Data excerpts
§ §

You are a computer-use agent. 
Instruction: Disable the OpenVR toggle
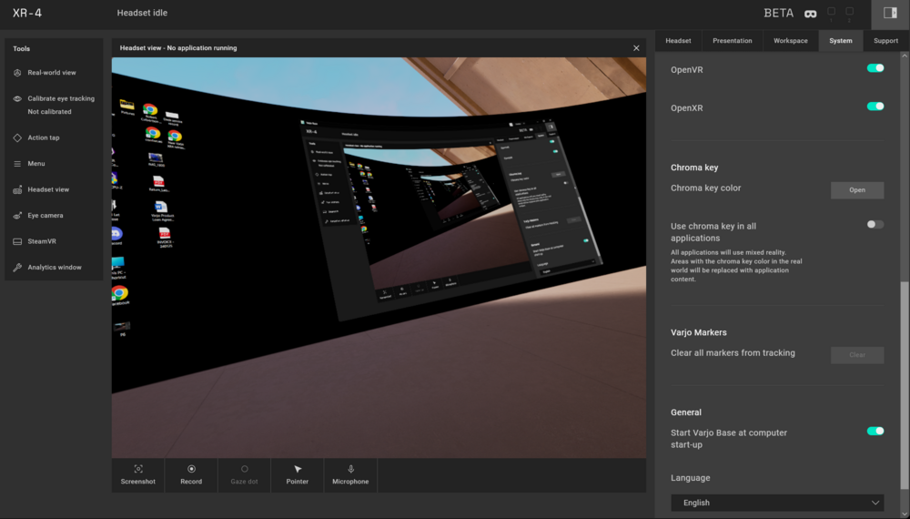(875, 68)
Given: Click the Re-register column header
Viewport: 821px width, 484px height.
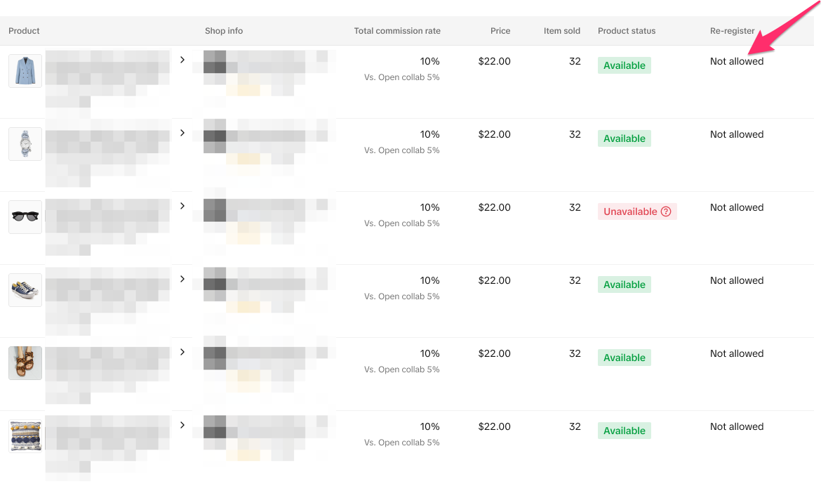Looking at the screenshot, I should (732, 31).
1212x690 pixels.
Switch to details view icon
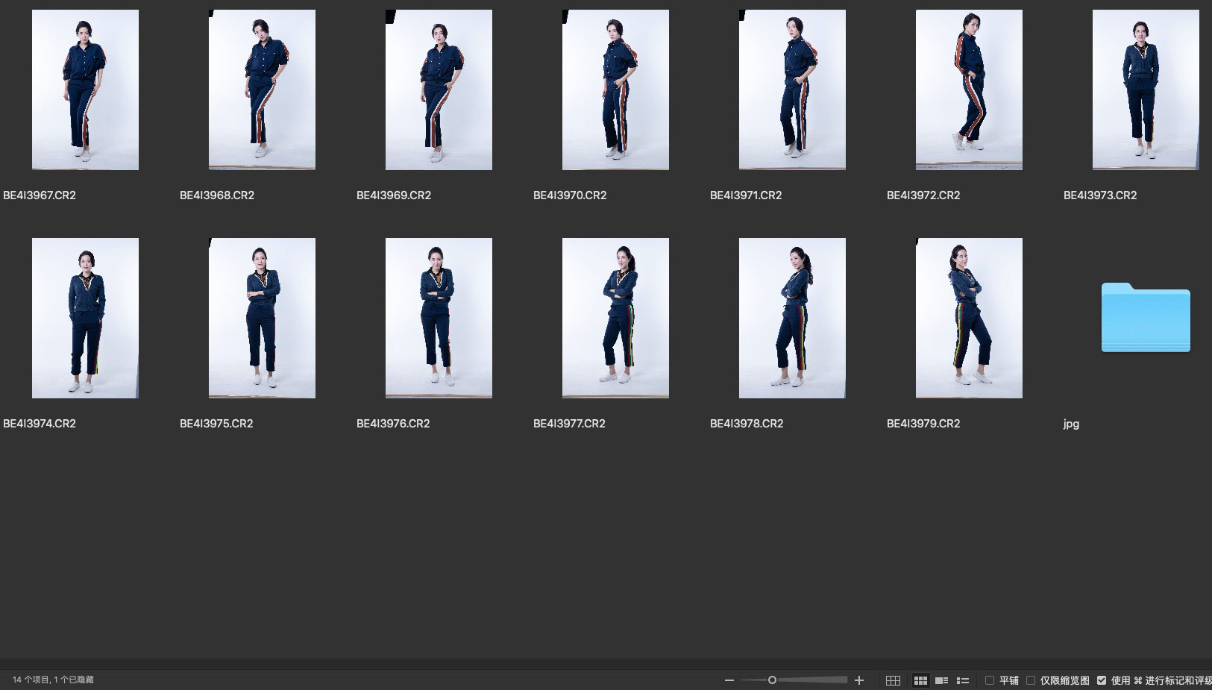point(941,680)
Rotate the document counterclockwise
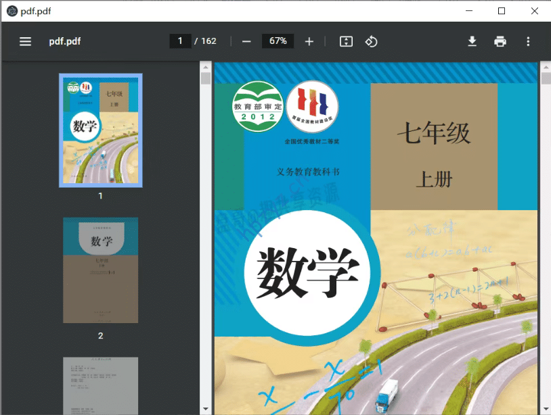 (371, 41)
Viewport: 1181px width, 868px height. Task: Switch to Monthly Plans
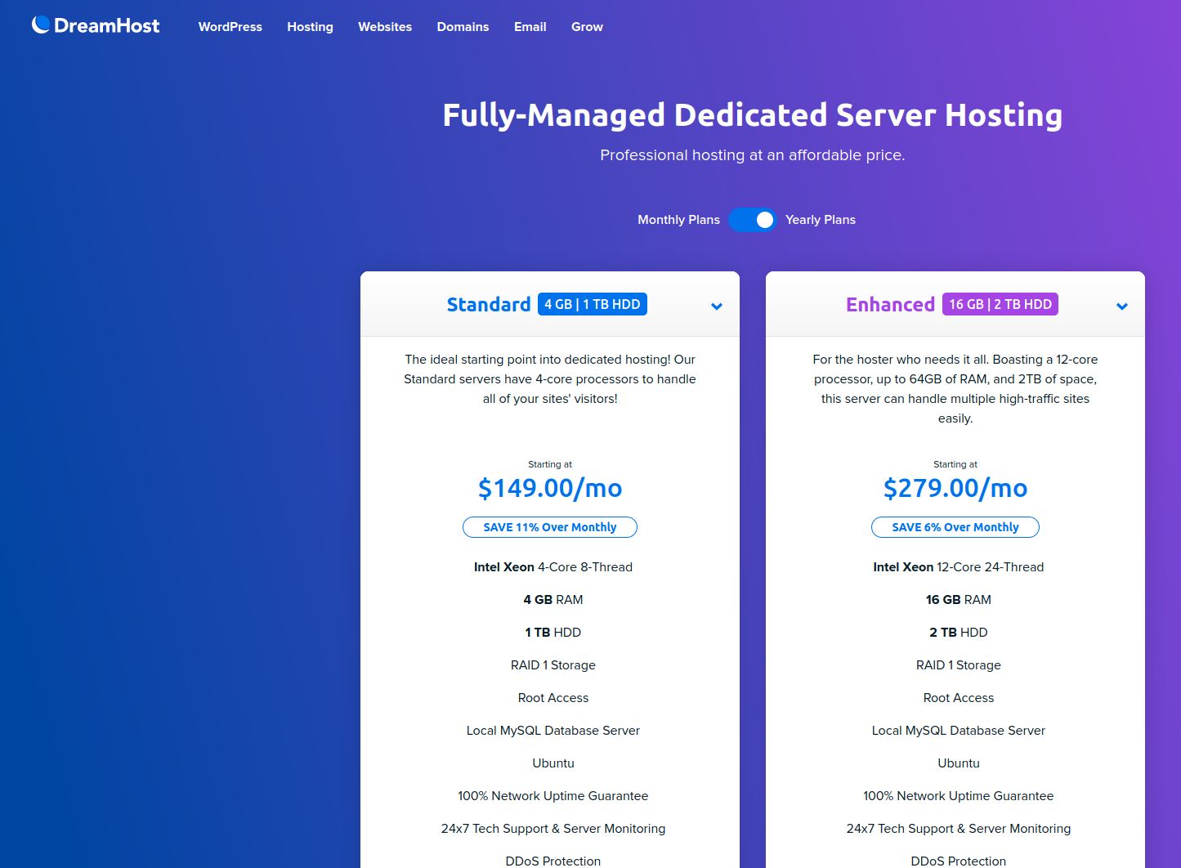coord(678,220)
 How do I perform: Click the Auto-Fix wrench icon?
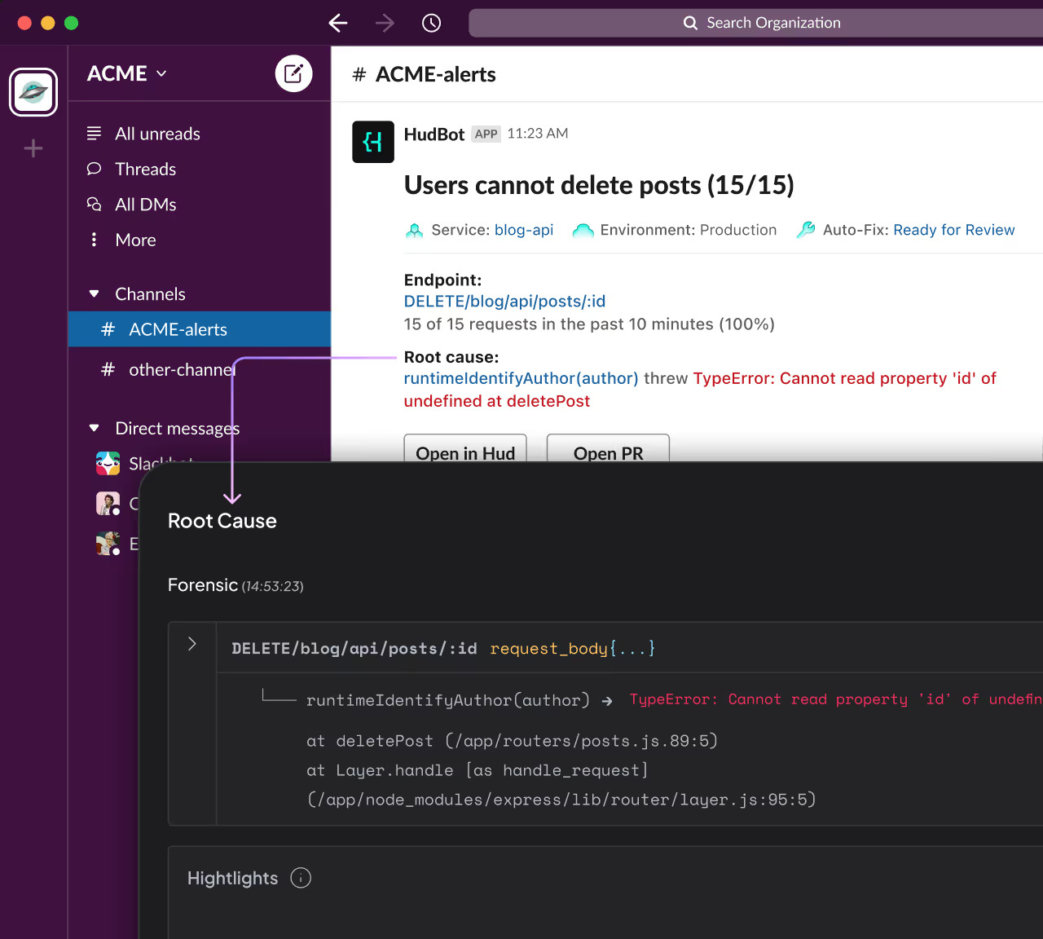tap(806, 230)
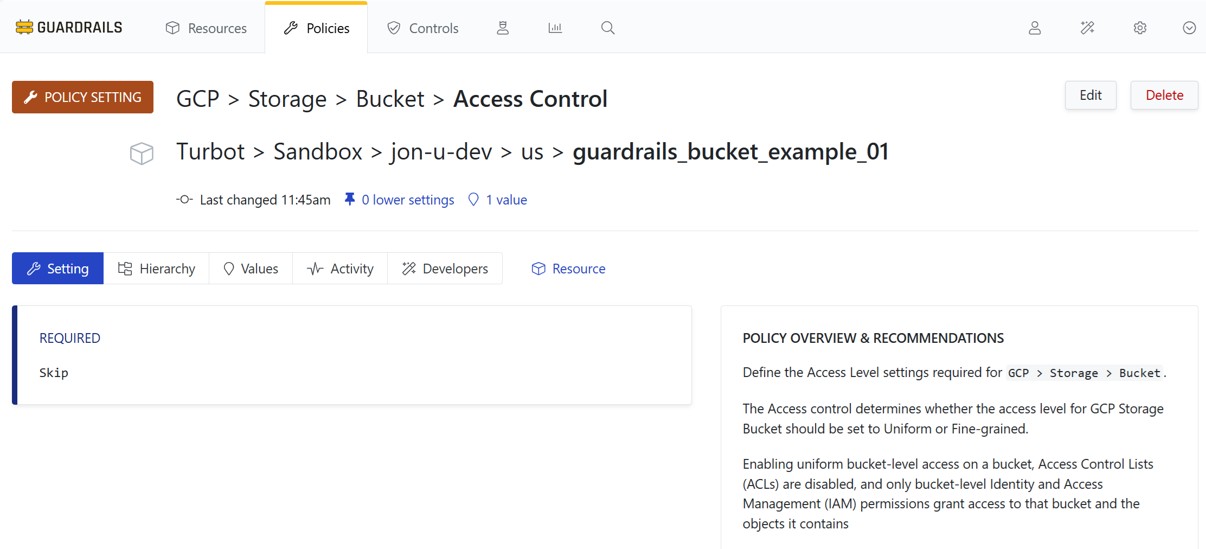Image resolution: width=1206 pixels, height=549 pixels.
Task: Click the Edit button
Action: 1090,95
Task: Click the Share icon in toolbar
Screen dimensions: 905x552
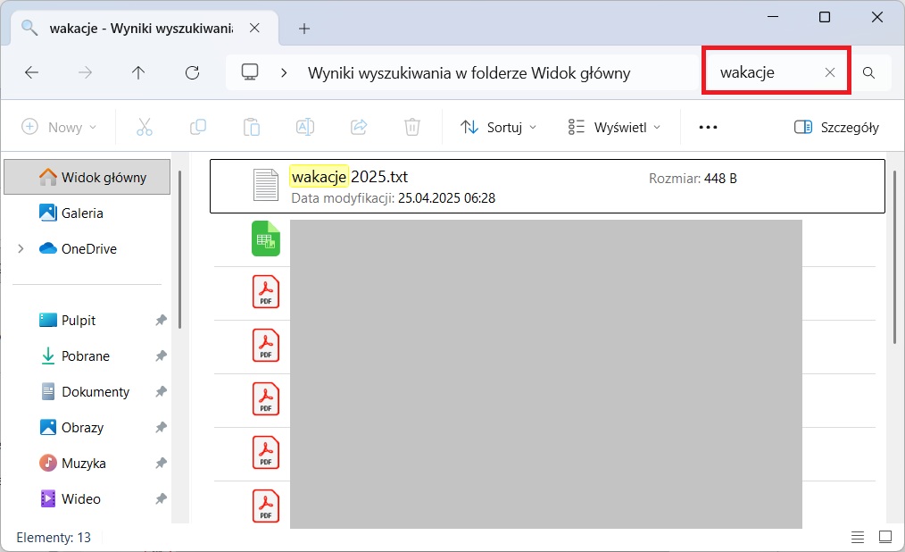Action: click(x=359, y=127)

§ §

In the copy, include every line of the records exactly and none of the images.

WORKED SOLUTION
You are a computer-use agent. 
Instruction: Disable the OpenVR toggle
(875, 68)
Given: Click the Re-register column header
Viewport: 821px width, 484px height.
Looking at the screenshot, I should (732, 31).
1212x690 pixels.
Switch to details view icon
point(941,680)
Rotate the document counterclockwise
 (371, 41)
Viewport: 1181px width, 868px height. Task: Switch to Monthly Plans
coord(678,220)
 How do I perform: Click the Auto-Fix wrench icon?
tap(806, 230)
Image resolution: width=1206 pixels, height=549 pixels.
Task: Click the Edit button
Action: 1090,95
Task: Click the Share icon in toolbar
Screen dimensions: 905x552
Action: click(x=359, y=127)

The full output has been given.